Headsup! krb5 ccache defaults are changing in Rawhide

Stephen Gallagher sgallagh at redhat.com
Thu Feb 23 19:28:26 UTC 2012


Dear fellow developers,

with the upcoming Fedora 18 release (currently Rawhide) we are going to
change the place where krb5 credential cache files are saved by default.

The new default for credential caches will be the /run/user/<username>
directory.

The reason is to make credential saving a bit more predictable while at
the same time avoiding races. Along the road we also gain a little bit
more security by the fact that /run is a tmpfs and therefore cached
credentials are automatically removed if the machine is shut off.

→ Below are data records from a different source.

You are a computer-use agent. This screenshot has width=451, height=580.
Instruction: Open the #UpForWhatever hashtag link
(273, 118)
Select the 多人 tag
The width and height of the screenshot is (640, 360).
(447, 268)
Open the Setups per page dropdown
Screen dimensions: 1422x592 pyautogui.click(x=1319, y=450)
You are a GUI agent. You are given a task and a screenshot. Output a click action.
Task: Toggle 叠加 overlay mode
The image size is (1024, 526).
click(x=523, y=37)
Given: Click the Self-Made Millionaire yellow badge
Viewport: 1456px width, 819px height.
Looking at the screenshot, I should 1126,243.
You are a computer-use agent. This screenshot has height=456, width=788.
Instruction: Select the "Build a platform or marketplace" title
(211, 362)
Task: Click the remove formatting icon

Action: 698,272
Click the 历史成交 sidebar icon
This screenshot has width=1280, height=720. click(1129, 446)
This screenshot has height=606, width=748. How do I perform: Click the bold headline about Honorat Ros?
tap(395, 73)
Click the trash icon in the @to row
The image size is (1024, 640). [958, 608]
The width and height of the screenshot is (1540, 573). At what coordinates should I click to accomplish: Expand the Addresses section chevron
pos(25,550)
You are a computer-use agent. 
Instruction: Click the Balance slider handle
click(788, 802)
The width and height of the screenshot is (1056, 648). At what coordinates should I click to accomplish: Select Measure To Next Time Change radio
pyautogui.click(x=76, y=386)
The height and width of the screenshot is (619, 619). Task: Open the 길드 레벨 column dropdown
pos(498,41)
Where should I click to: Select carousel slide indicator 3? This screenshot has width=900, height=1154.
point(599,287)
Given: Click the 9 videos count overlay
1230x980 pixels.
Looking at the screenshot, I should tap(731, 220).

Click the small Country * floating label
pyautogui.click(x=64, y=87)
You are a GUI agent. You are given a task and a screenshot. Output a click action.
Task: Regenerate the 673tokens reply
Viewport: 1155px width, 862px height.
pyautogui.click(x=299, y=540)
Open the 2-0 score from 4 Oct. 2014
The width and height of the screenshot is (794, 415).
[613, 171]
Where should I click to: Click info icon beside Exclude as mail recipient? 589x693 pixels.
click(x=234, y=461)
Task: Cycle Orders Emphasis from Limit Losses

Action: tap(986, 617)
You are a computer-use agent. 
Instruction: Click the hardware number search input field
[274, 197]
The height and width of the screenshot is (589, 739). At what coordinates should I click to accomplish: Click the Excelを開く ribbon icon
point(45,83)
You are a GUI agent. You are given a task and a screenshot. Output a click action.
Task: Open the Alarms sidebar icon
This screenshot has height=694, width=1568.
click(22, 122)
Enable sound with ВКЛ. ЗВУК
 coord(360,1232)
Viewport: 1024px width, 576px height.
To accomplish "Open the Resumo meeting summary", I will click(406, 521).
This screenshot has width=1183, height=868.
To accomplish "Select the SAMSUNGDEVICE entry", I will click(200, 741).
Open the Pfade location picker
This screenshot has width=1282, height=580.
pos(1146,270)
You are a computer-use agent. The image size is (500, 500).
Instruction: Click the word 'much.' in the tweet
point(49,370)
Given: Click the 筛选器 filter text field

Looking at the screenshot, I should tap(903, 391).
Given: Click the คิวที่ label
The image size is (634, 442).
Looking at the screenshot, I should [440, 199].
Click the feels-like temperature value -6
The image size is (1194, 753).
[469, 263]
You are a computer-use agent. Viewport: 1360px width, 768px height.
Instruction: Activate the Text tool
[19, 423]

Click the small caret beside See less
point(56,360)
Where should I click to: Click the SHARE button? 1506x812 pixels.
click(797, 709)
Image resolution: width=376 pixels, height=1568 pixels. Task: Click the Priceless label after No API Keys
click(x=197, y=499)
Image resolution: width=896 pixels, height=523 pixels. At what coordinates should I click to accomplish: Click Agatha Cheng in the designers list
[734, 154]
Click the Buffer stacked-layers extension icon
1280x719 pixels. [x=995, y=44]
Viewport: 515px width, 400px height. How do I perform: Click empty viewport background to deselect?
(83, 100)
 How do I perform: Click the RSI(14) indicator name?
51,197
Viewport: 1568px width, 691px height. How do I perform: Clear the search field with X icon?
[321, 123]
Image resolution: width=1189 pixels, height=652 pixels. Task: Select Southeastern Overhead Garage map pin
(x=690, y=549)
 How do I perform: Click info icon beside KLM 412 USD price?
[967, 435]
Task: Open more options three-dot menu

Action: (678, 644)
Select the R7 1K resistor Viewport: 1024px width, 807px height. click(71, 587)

We have opened bugs to change the default location in libkrb5
https://bugzilla.redhat.com/show_bug.cgi?id=796429 in sssd
https://bugzilla.redhat.com/show_bug.cgi?id=786957 and nfs-utils
https://bugzilla.redhat.com/show_bug.cgi?id=786993

Normal users should not experience issues once these components are
fixed, however because the /run/user/<username> directory is created by
PAM it means this directory is not normally created for daemons that may
run as a system user.

One such case is mod_auth_kerb that recently gained the ability to kinit
with an HTTP/ keytab in order to support the s4u2proxy feature.

For daemons that use a keytab to kinit because they act as clients (as
opposed to just server that accept kerberos connections), it may be
needed to add a configuration snipppet in their configuration file
under /etc/tmpfiles.d so that /run/user/<username> is created with the
correct permissions (700) and user ownership.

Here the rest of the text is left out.